The corpus has been collected to represent the spoken and written language of a school subject which all schools with a bilingual section teach in English: social science, with mainly history topics. This is a subject in which the role of language is paramount, and we believe our study may be useful to a number of practitioners. We have collected spoken and written data once a year from the same two classes in two state secondary schools in different areas of Madrid, throughout the four years of obligatory secondary education (ESO). The project started in the academic year 2005-06, and the data collection was completed in 2008-09. In each school, the majority of the children who finished the project, aged 15-16, are those with whom we started when they were 12-13.

The corpus consists of 30,000 words from whole class sessions, 200 short texts written by the same students under controlled conditions, and 20,000 words from individual interviews with 6 students from each class. Each set of data was produced by the same prompt. That is, we have different conditions of production while maintaining the same topic.

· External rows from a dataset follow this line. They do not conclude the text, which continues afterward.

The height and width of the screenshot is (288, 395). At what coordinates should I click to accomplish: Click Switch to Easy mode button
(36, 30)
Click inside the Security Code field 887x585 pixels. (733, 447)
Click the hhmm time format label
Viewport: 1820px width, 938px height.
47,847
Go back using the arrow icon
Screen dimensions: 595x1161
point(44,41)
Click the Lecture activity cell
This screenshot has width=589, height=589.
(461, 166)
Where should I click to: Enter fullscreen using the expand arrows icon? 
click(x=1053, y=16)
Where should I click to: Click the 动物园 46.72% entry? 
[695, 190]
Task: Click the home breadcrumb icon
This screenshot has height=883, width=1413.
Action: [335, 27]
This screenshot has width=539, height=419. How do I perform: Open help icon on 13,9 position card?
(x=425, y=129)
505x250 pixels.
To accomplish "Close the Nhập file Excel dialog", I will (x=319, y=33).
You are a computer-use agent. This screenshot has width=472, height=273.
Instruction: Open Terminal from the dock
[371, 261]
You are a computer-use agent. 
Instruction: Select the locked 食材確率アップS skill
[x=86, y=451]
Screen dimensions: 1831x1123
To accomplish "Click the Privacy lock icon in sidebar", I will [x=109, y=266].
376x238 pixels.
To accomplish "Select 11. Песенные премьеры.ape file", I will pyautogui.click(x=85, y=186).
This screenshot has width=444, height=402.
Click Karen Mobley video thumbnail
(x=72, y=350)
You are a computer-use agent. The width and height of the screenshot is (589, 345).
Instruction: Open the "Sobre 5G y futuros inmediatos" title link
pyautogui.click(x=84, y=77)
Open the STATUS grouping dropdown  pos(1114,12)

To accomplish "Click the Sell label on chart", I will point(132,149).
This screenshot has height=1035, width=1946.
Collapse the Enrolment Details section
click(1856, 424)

The data in the project also includes the basic input for the topic, that is, textbook extracts, which provided the students’ written input, and the language the teacher used during the recording of the sessions. We have also recorded parallel groups working in their native language, Spanish, on the same topics. The corpus also includes production by native speakers of English of the same age, in class on similar topics.

The CLIL-AfL Primary corpus

The CLIL-AfL Primary corpus represents spoken discourse from five different bilingual primary schools in the Comunidad de Madrid. This corpus is unique in that it includes full didactic units recorded at the beginning and the end of the 2010/2011 academic year in order to chart student progress. The recordings come from an array of subjects taught in English, which include: science, citizenship, literacy, drama and art. The participants were Spanish students from Year 4, Year 5 and Year 6 of primary school (ages 9-12), most of which had been exposed to bilingual education since their entry into primary school. As a result of this, the students have a high English level with respect to their age, making detailed discourse analysis of the classes possible.

Teachers include native and non-native English speakers, and two of these teachers employ a formative assessment technique known as Assessment for Learning (AfL). This technique is meant to encourage students to recognize and fill learning gaps by use of effective questioning techniques, stating the communicative purpose of activities and providing effective feedback. Two teachers employ this type of assessment in their classrooms while three teachers use traditional summative assessment.

The corpus consists of 81 classes total with a total estimated word count of 500,000 words. This total includes six citizenship units, six science units, four art units, two drama units and one literacy unit. Many of the units were recorded in tandem from each school; one unit was filmed at the beginning and one at the end of the school year in order to track student progress. Also included in the corpus are interviews from three students in select citizenship and science classes in order to measure classroom motivation, as well as interviews with each of the five teachers on their background and assessment practices.